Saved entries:
=====
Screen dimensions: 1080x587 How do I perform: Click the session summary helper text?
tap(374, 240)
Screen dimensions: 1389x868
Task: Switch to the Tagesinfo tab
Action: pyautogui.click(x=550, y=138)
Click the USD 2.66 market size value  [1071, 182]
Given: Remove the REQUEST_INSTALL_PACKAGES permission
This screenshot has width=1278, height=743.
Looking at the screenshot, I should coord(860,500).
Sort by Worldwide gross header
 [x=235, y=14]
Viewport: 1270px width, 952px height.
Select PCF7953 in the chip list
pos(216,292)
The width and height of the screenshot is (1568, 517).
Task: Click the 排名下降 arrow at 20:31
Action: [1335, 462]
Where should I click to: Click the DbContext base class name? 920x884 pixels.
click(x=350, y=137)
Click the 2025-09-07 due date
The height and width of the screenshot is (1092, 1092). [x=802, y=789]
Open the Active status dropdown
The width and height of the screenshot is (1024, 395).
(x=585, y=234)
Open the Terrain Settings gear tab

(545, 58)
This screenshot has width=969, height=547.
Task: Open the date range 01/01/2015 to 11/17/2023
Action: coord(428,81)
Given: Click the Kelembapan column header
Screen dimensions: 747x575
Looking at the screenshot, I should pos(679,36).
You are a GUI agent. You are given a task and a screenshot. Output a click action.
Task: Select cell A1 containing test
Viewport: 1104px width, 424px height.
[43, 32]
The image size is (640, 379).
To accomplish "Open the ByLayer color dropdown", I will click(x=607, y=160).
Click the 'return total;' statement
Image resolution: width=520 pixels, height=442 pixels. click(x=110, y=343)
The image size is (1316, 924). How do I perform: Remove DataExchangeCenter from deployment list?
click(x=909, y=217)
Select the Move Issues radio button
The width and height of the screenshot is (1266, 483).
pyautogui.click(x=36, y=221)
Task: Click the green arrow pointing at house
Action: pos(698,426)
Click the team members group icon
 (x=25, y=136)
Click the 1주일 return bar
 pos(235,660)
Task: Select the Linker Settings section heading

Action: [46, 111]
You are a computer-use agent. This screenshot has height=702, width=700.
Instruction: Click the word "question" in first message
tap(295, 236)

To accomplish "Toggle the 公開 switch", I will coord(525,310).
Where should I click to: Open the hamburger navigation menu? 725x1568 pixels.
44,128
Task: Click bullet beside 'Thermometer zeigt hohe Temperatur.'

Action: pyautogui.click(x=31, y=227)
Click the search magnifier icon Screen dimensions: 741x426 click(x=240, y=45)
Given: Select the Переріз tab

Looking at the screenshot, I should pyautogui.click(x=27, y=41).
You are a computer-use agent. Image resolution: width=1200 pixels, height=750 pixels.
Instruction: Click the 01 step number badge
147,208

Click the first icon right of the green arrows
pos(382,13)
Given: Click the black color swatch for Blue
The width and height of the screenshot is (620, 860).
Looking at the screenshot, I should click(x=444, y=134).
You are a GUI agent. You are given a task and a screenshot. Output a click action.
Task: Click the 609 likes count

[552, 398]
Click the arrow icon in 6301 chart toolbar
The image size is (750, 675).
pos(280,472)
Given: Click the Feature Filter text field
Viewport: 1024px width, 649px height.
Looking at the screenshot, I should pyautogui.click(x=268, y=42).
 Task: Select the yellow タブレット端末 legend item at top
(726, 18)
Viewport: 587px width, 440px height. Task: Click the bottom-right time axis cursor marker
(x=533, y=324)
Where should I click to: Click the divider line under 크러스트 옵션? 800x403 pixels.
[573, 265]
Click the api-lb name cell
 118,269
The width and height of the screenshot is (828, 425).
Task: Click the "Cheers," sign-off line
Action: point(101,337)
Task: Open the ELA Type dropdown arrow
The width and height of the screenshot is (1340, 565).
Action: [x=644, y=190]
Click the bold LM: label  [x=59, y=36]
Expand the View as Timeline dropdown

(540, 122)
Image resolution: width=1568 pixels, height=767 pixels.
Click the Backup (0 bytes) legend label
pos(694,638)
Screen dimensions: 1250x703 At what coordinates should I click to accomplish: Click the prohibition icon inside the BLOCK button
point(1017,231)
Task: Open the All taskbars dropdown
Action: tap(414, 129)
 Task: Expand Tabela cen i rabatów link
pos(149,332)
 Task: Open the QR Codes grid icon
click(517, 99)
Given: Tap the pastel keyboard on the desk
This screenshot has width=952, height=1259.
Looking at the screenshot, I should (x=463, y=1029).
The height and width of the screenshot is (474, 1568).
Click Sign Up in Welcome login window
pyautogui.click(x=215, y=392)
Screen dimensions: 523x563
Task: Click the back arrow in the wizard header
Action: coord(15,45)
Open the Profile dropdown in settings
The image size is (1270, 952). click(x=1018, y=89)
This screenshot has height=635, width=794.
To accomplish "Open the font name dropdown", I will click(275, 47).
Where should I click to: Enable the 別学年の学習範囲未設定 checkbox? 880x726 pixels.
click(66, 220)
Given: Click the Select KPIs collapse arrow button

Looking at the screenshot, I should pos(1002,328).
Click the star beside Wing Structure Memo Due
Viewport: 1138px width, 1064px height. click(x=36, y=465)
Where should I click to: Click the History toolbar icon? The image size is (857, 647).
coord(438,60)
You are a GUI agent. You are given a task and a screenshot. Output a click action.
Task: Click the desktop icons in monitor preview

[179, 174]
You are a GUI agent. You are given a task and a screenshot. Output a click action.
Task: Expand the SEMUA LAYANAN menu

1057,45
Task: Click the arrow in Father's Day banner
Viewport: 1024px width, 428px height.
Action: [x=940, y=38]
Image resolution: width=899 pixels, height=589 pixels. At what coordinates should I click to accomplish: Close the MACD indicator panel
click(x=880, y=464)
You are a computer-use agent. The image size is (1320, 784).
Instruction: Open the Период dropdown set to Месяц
=====
◆ **Exercise brief**:
Write out each entry again, word for word.

◆ **Solved exercise**:
Screen dimensions: 1080x587 How do I perform: Click the session summary helper text?
tap(374, 240)
Screen dimensions: 1389x868
Task: Switch to the Tagesinfo tab
Action: pyautogui.click(x=550, y=138)
Click the USD 2.66 market size value  [1071, 182]
Given: Remove the REQUEST_INSTALL_PACKAGES permission
This screenshot has width=1278, height=743.
Looking at the screenshot, I should coord(860,500).
Sort by Worldwide gross header
 [x=235, y=14]
Viewport: 1270px width, 952px height.
Select PCF7953 in the chip list
pos(216,292)
The width and height of the screenshot is (1568, 517).
Task: Click the 排名下降 arrow at 20:31
Action: [1335, 462]
Where should I click to: Click the DbContext base class name? 920x884 pixels.
click(x=350, y=137)
Click the 2025-09-07 due date
The height and width of the screenshot is (1092, 1092). [x=802, y=789]
Open the Active status dropdown
The width and height of the screenshot is (1024, 395).
(x=585, y=234)
Open the Terrain Settings gear tab

(545, 58)
This screenshot has width=969, height=547.
Task: Open the date range 01/01/2015 to 11/17/2023
Action: coord(428,81)
Given: Click the Kelembapan column header
Screen dimensions: 747x575
Looking at the screenshot, I should pos(679,36).
You are a GUI agent. You are given a task and a screenshot. Output a click action.
Task: Select cell A1 containing test
Viewport: 1104px width, 424px height.
[43, 32]
The image size is (640, 379).
To accomplish "Open the ByLayer color dropdown", I will click(x=607, y=160).
Click the 'return total;' statement
Image resolution: width=520 pixels, height=442 pixels. click(x=110, y=343)
The image size is (1316, 924). How do I perform: Remove DataExchangeCenter from deployment list?
click(x=909, y=217)
Select the Move Issues radio button
The width and height of the screenshot is (1266, 483).
pyautogui.click(x=36, y=221)
Task: Click the green arrow pointing at house
Action: pos(698,426)
Click the team members group icon
 (x=25, y=136)
Click the 1주일 return bar
 pos(235,660)
Task: Select the Linker Settings section heading

Action: [46, 111]
You are a computer-use agent. This screenshot has height=702, width=700.
Instruction: Click the word "question" in first message
tap(295, 236)

To accomplish "Toggle the 公開 switch", I will coord(525,310).
Where should I click to: Open the hamburger navigation menu? 725x1568 pixels.
44,128
Task: Click bullet beside 'Thermometer zeigt hohe Temperatur.'

Action: pyautogui.click(x=31, y=227)
Click the search magnifier icon Screen dimensions: 741x426 click(x=240, y=45)
Given: Select the Переріз tab

Looking at the screenshot, I should pyautogui.click(x=27, y=41).
You are a computer-use agent. Image resolution: width=1200 pixels, height=750 pixels.
Instruction: Click the 01 step number badge
147,208

Click the first icon right of the green arrows
pos(382,13)
Given: Click the black color swatch for Blue
The width and height of the screenshot is (620, 860).
Looking at the screenshot, I should click(x=444, y=134).
You are a GUI agent. You are given a task and a screenshot. Output a click action.
Task: Click the 609 likes count

[552, 398]
Click the arrow icon in 6301 chart toolbar
The image size is (750, 675).
pos(280,472)
Given: Click the Feature Filter text field
Viewport: 1024px width, 649px height.
Looking at the screenshot, I should pyautogui.click(x=268, y=42).
 Task: Select the yellow タブレット端末 legend item at top
(726, 18)
Viewport: 587px width, 440px height. Task: Click the bottom-right time axis cursor marker
(x=533, y=324)
Where should I click to: Click the divider line under 크러스트 옵션? 800x403 pixels.
[573, 265]
Click the api-lb name cell
 118,269
The width and height of the screenshot is (828, 425).
Task: Click the "Cheers," sign-off line
Action: point(101,337)
Task: Open the ELA Type dropdown arrow
The width and height of the screenshot is (1340, 565).
Action: [x=644, y=190]
Click the bold LM: label  [x=59, y=36]
Expand the View as Timeline dropdown

(540, 122)
Image resolution: width=1568 pixels, height=767 pixels.
Click the Backup (0 bytes) legend label
pos(694,638)
Screen dimensions: 1250x703 At what coordinates should I click to accomplish: Click the prohibition icon inside the BLOCK button
point(1017,231)
Task: Open the All taskbars dropdown
Action: tap(414, 129)
 Task: Expand Tabela cen i rabatów link
pos(149,332)
 Task: Open the QR Codes grid icon
click(517, 99)
Given: Tap the pastel keyboard on the desk
This screenshot has width=952, height=1259.
Looking at the screenshot, I should (x=463, y=1029).
The height and width of the screenshot is (474, 1568).
Click Sign Up in Welcome login window
pyautogui.click(x=215, y=392)
Screen dimensions: 523x563
Task: Click the back arrow in the wizard header
Action: coord(15,45)
Open the Profile dropdown in settings
The image size is (1270, 952). click(x=1018, y=89)
This screenshot has height=635, width=794.
To accomplish "Open the font name dropdown", I will click(275, 47).
Where should I click to: Enable the 別学年の学習範囲未設定 checkbox? 880x726 pixels.
click(66, 220)
Given: Click the Select KPIs collapse arrow button

Looking at the screenshot, I should pos(1002,328).
Click the star beside Wing Structure Memo Due
Viewport: 1138px width, 1064px height. click(x=36, y=465)
Where should I click to: Click the History toolbar icon? The image size is (857, 647).
coord(438,60)
You are a GUI agent. You are given a task and a screenshot. Output a click action.
Task: Click the desktop icons in monitor preview

[179, 174]
You are a GUI agent. You are given a task and a screenshot. Output a click action.
Task: Expand the SEMUA LAYANAN menu

1057,45
Task: Click the arrow in Father's Day banner
Viewport: 1024px width, 428px height.
Action: [x=940, y=38]
Image resolution: width=899 pixels, height=589 pixels. At what coordinates should I click to accomplish: Close the MACD indicator panel
click(x=880, y=464)
You are a computer-use agent. The image size is (1320, 784).
Instruction: Open the Период dropdown set to Месяц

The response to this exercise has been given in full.